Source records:

>>>

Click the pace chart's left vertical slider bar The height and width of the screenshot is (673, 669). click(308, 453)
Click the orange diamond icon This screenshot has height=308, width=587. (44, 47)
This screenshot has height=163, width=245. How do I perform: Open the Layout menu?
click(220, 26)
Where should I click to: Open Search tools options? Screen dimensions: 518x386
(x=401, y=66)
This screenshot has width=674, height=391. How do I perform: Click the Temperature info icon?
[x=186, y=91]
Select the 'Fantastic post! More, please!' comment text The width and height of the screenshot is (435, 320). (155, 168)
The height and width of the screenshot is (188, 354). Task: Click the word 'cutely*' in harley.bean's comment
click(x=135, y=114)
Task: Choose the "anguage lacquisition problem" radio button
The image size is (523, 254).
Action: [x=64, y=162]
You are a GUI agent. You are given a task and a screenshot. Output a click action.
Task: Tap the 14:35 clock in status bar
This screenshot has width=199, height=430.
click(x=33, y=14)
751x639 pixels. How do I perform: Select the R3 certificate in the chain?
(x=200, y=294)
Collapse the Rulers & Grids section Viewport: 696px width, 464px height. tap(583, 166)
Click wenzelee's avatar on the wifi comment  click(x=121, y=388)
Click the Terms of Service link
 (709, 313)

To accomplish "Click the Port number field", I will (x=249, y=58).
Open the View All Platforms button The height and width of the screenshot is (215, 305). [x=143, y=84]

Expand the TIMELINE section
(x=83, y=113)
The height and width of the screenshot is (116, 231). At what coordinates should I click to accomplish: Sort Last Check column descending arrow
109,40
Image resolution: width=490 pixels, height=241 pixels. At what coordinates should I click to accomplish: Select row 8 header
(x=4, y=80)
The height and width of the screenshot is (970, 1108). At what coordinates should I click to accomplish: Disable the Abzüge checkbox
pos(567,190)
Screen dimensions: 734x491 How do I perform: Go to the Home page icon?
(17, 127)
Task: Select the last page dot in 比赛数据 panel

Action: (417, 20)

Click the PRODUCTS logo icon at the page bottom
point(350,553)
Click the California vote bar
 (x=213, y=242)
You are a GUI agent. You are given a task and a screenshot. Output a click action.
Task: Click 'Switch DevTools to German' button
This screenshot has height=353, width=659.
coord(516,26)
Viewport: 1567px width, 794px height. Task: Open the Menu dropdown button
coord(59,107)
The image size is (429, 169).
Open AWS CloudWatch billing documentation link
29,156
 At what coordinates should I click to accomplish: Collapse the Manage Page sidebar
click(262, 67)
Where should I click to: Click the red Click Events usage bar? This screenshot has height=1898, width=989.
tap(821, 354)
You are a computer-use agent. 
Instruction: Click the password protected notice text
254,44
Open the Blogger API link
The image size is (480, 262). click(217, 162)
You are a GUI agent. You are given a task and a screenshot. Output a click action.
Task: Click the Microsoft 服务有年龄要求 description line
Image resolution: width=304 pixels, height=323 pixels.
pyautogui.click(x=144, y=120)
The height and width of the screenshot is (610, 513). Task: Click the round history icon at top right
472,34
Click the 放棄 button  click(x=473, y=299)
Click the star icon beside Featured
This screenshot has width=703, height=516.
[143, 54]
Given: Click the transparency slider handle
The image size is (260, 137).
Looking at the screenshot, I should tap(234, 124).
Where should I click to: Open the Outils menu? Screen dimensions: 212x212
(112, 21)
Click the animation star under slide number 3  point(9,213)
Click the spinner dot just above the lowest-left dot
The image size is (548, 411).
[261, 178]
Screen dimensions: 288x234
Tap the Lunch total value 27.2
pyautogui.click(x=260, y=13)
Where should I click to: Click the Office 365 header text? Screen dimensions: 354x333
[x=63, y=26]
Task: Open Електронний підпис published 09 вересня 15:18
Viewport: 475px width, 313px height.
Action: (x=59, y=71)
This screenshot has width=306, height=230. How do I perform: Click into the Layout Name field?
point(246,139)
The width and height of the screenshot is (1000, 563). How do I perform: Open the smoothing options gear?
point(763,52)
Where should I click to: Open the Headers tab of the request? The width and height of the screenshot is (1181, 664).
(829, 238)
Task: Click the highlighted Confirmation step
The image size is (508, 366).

<<<

The answer must be all the lines above that hold the word "slider".

Click the pace chart's left vertical slider bar The height and width of the screenshot is (673, 669). click(308, 453)
Given: Click the transparency slider handle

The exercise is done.